Надо ли говорить, что фамилия болгарского революционера, в честь которого, собственно, и была названа фабрика, пристала ко мне надолго. На гораздо больший срок, нежели прослужила сама сорочка! Друзья не переставали хихикать и подтрунивать надо мной при любом удобном случае, я на пару-тройку лет стал Каблешковым.

Одно время были очень популярны гороскопы и разные психологические тесты. Их печатали в газетах и журналах, даже издавали отдельными тиражами в мягкой обложке. Как-то мы сидели на лекции в большой поточной аудитории. Это была весна последнего, преддипломного, семестра, на улице призывно светило ласковое солнце, щебетали воробьи, и учиться совершенно не хотелось. Моя соседка по парте, достав газету, заполняла очередной коротенький тест на психологическую совместимость. Не помню, какие там точно были вопросы, но один мне хорошо запомнился. Звучал он примерно так: «Могли бы вы надеть одновременно синее и коричневое?» Правильный ответ подразумевался самой формой постановки вопроса: конечно, нет. Я оглядел себя как будто бы со стороны и пришёл к печальному выводу, что я бы мог. То есть именно так я и был одет: в коричневые брюки, голубую в синих разводах рубашку и коричневый свитер с глубоким треугольным вырезом. Ну, что сказать… Тестами подобного рода я впредь не интересовался.

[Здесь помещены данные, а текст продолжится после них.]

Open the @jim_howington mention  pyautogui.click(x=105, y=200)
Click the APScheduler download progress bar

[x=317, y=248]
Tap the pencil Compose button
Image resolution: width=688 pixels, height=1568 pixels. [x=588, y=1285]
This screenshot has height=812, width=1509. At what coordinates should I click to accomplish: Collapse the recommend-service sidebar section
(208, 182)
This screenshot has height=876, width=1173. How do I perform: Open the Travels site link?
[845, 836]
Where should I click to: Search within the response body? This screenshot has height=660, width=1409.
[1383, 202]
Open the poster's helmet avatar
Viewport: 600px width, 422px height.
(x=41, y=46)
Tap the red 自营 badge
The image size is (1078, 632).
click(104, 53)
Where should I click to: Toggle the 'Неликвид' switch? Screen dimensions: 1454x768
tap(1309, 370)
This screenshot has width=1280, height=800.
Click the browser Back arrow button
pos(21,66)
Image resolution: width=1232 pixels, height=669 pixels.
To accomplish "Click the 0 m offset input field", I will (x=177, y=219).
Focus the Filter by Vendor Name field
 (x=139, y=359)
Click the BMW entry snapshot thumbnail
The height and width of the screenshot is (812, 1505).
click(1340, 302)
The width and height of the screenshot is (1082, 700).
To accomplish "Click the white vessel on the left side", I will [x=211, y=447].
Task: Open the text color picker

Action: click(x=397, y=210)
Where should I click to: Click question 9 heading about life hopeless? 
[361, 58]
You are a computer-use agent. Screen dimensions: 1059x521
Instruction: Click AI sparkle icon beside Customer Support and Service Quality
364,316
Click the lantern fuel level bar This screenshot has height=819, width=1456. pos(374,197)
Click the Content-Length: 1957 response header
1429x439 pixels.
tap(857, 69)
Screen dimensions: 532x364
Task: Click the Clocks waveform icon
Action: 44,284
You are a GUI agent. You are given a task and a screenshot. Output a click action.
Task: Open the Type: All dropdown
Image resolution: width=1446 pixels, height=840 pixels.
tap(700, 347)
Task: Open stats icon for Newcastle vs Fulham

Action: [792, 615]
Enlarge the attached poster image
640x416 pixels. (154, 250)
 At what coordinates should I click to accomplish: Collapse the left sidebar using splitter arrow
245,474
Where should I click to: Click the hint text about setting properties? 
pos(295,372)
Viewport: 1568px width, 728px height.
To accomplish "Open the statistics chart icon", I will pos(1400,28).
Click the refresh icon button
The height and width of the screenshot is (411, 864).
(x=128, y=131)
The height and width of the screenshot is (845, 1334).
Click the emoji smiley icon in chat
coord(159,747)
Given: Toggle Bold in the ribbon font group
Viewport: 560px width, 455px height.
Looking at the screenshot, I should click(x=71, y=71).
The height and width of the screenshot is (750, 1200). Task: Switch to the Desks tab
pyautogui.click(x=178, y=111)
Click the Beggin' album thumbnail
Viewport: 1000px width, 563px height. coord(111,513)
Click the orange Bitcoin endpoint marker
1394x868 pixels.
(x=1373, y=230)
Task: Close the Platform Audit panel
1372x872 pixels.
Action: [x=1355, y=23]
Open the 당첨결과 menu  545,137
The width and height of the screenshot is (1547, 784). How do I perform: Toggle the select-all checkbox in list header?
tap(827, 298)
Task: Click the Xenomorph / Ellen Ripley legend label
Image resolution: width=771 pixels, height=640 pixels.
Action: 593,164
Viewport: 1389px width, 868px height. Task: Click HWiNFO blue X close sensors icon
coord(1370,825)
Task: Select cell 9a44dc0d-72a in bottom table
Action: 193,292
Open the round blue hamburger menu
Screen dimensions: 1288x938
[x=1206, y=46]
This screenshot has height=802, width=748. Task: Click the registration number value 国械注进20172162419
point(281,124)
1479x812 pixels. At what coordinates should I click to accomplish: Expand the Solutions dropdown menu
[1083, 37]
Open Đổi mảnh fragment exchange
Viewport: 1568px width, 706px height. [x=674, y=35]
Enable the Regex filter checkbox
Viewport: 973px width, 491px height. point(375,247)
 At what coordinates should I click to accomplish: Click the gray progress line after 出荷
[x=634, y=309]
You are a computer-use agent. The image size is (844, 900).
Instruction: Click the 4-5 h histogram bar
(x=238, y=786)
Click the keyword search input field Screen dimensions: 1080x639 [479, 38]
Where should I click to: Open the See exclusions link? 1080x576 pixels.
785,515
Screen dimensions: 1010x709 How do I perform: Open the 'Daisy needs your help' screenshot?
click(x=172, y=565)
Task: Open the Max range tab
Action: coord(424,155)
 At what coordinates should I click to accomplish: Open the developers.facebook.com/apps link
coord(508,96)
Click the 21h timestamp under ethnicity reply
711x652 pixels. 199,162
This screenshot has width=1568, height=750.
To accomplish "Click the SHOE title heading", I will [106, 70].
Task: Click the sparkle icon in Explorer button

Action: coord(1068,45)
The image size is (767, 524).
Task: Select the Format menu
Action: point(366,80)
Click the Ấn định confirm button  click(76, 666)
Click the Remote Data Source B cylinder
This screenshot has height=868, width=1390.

Терпеливой жене со мной было очень тяжело все совместно прожитые годы. При той крайне радикальной позиции, которую я однажды занял и твёрдо отстаивал, затащить меня в любой универмаг становилось трудновыполнимой задачей. Я упирался изо всех сил, словно самый тупой и спесивый из ослов, тратя на пререкания больше сил и энергии, нежели мог занять сам несчастный шопинг.

 

Мало того, что я не ходил по магазинам, чтобы помогать любимой супруге в приобретении сезонных обновок, восхищаться её вкусом и одобрять новые облачения, так я ещё наотрез отказывался покупать вещи самому себе. Обычно после того, как мы получали приглашение на какое-нибудь торжественное мероприятие, оказывалось, что у меня нет ничего подходящего для этого случая, начиная от ботинок и шнурков, заканчивая шарфом и береткой.

Препирательства начинались задолго до даты объявленной встречи и перманентно продолжались вплоть до самого дня торжества, словно затяжная окопная война.

– Тебе совершенно не в чем идти на этот банкет (праздник, премьеру, вечер и т. п.), – так обычно звучал первый лёгкий выпад в мой адрес.

– Ну и что такого, пойду в чём есть, – я пытался отмахнуться от настойчивого требования приобрести себе что-нибудь новое и подобающее. Наивный! Отказы не принимались.

– А что у тебя вообще имеется приличного? Что ты собираешься надеть, чтобы не опозориться перед посторонними людьми? – наступление жены разворачивалось по всему фронту. – Покажи-ка мне, пожалуйста, – просьба высказывалась тоном, который напоминал приказ подозрительного чиновника подготовить к таможенному досмотру весь имеющийся в наличии багаж.

Я обречённо плёлся к платяному двустворчатому шкафу, бережно доставал из него какой-нибудь давно (или очень давно) полюбившейся мне шедевр портновского искусства. Ей, моей дорогой обожаемой вещичке, к тому времени, как правило, было уже достаточно много лет. Люди обыкновенно столько не живут, а одежда не носится.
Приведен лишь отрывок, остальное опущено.